From the start of the 2022 season, it was clear that more-experienced drivers fared worse with the Next Gen car than their less-experienced counterparts.
Some veteran drivers, like Denny Hamlin, seemed to come to grips with the car in the later portions of the season.
One measure of the struggle to adapt is the change in a driver’s season-ending rank.
Changes in Season Ranking: 2021-2022
My first graph shows the changes in season ranking for all drivers who ran full seasons in 2021 and 2022. I discuss this graph’s in my NBC Sports column, but I wanted to expand on some of the details here.
The drivers with the biggest losses (on the left) are veteran drivers, while those with the largest gains (on the right) are less-experienced drivers.
A better way to view this data (although it obscures the starting and ending points) is by plotting the change versus driver experience.
More-Experienced Drivers in the Next Gen Ca
Age is a lousy proxy for experience.
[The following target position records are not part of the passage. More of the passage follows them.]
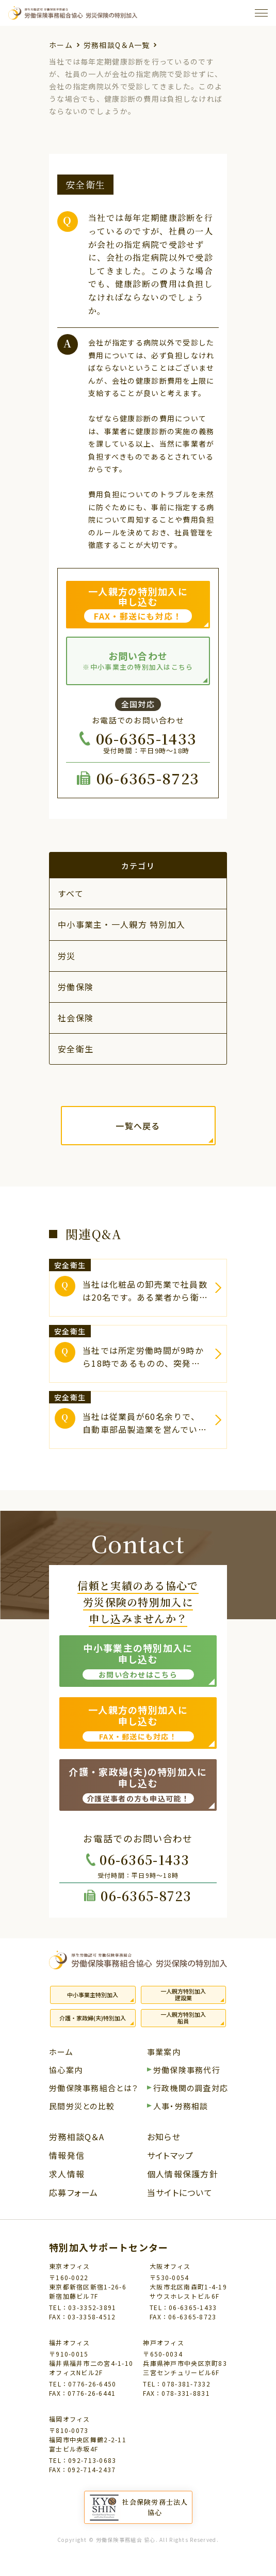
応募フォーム (74, 2193)
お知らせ (164, 2137)
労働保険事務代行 (186, 2070)
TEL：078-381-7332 (176, 2383)
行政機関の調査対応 (191, 2088)
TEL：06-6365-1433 (183, 2307)
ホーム (61, 45)
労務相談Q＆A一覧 (117, 45)
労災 (67, 956)
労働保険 (75, 987)
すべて (71, 893)
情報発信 (67, 2156)
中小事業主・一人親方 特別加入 (121, 924)
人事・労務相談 (180, 2106)
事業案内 (164, 2052)
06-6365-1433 (146, 738)
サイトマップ (170, 2156)
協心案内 (66, 2070)
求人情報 (67, 2175)
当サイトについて (180, 2193)
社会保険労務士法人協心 (155, 2507)
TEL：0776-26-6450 (82, 2383)
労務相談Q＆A (76, 2137)
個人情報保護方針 (182, 2175)
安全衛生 (75, 1048)
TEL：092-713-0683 (82, 2460)
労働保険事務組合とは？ (93, 2088)
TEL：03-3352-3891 (82, 2307)
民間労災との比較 (82, 2106)
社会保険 (75, 1018)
The number of races run is a much better measure — although it still doesn’t account for individual talent. But there’s only so much you can do with a single parameter. The positive is that we’re comparing each individual to himself in this analysis.
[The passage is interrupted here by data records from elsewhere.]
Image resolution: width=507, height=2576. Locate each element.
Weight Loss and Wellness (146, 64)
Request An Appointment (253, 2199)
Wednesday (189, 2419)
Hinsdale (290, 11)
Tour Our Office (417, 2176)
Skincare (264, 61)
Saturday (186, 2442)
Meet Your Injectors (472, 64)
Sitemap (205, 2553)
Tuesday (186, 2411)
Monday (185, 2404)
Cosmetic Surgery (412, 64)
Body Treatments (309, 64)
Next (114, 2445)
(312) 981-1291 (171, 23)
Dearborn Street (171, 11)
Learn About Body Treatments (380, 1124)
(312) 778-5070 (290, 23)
So let’s plot change in rank versus number of races run at the end of the 2022 season. Again, I include only drivers who ran all races in both seasons,
I discussed individual drivers in the NBC article. Here, I want to focus on the trend. The data trend from lower right to upper left. There’s a lot of scatter because only 19 drivers were eligible.
Here’s the same graph without names, but with a line to guide the eye. Even with the small amount of data, I think it’s pretty strong numerical confirmation that more-experienced drivers fared worse with the Next Gen car.
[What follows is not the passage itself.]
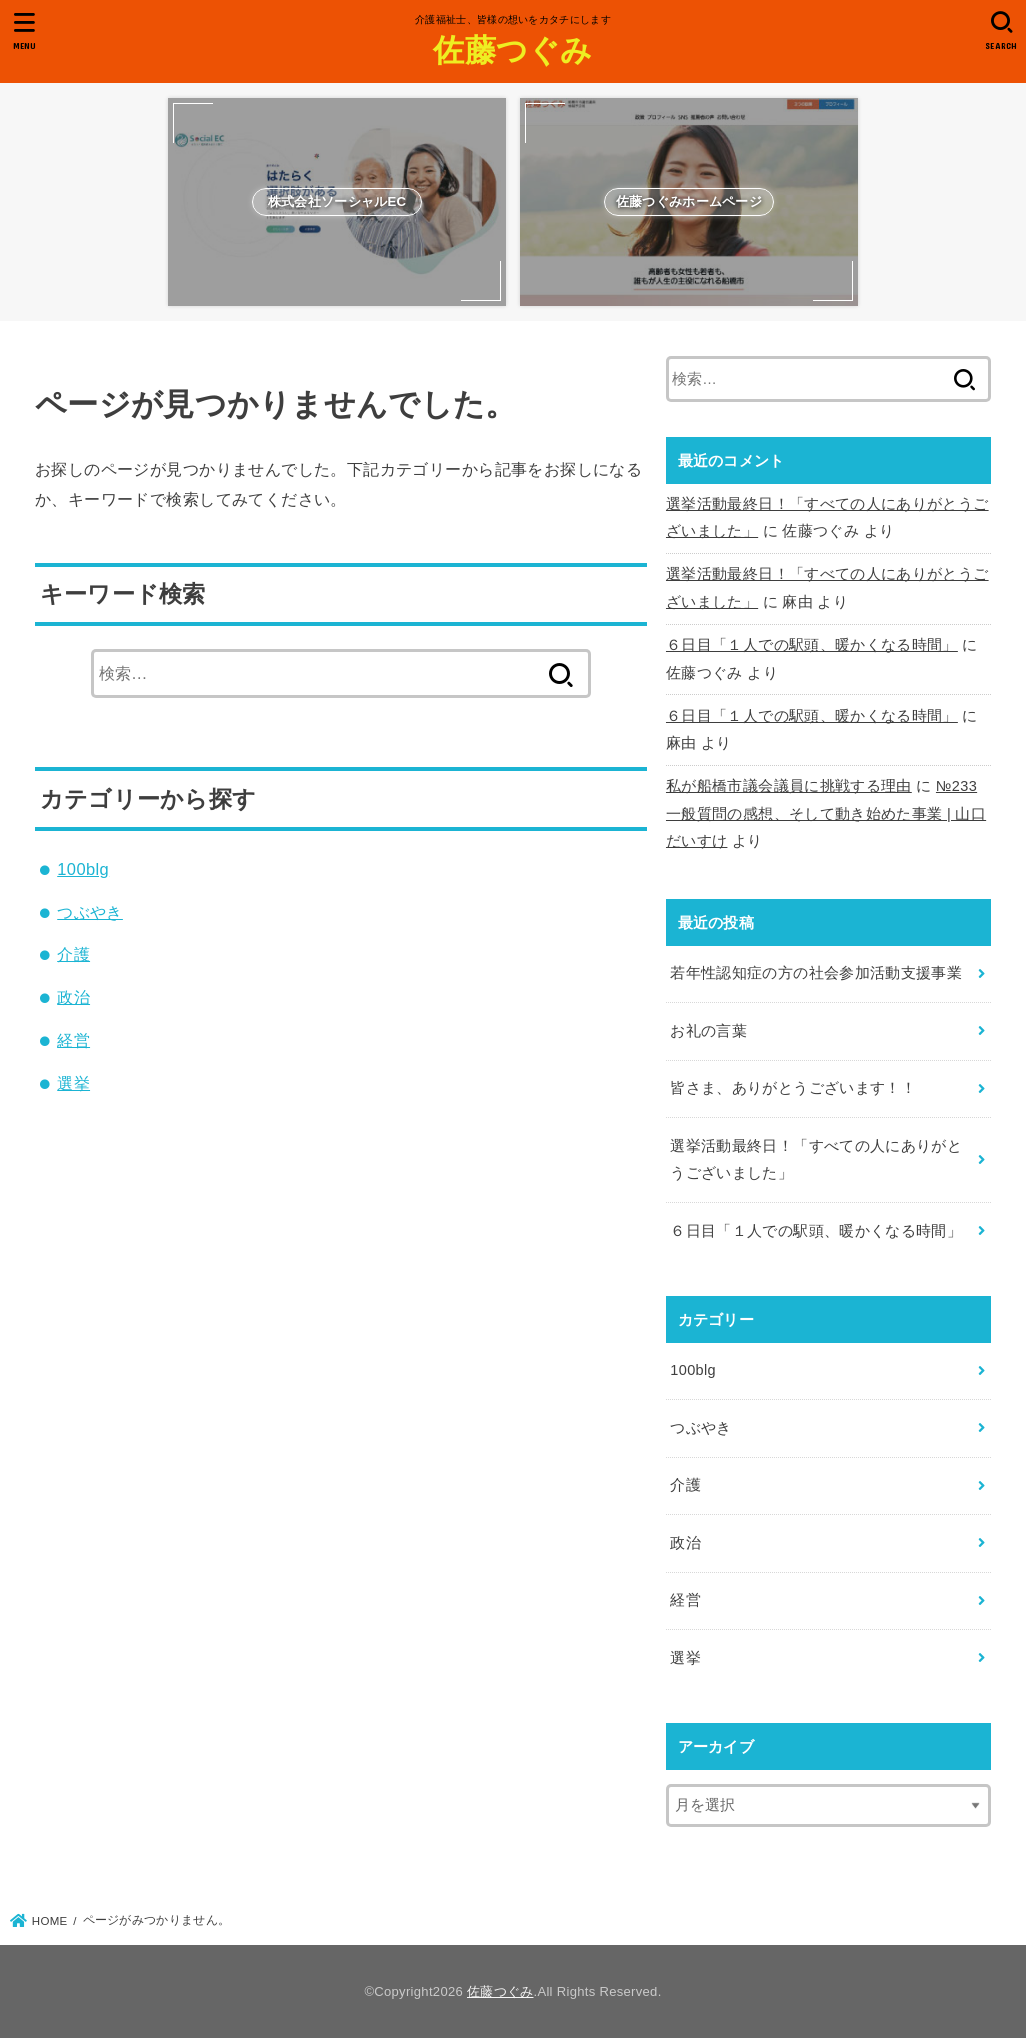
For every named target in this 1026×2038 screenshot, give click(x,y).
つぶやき (90, 912)
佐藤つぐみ (513, 48)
But Don’t More-Experienced Drivers Normally Do Worse?
Just to check, I made the same graph for 2020-2021.
This graph shows much smaller changes and the lower left/upper right trend isn’t evident. More-experienced drivers (as a group) didn’t do significantly worse with the same car.
Why Not Age?
I plotted the same data versus the driver’s age as of the last race of the 2022 season.
You can see the same overall trend, but it’s less evident plotting the data this way.
Other Data Support the Trend
The elimination-playoff format skews the season rankings. The numbers say that Kyle Busch had a better season than Tyler Reddick, but I don’t buy that.
Top-10 and average finish data, because they aren’t subject to the artificial constraints of the playoff format, are more objective. I didn’t have time to get into the particularities of that data in the other article, so I’m showing it here.
Both metrics they show the same trend as the rank data.
I used the slider widget here so that you can see the data without names cluttering up the graph; however, I thought you might also be interested in which data point corresponds to which driver.
Average Finish Position
I think the changes in average finish shows the trend most clearly.
All three parameters together make a strong case that more-experienced drivers fared worse with the Next Gen car than less-experienced drivers.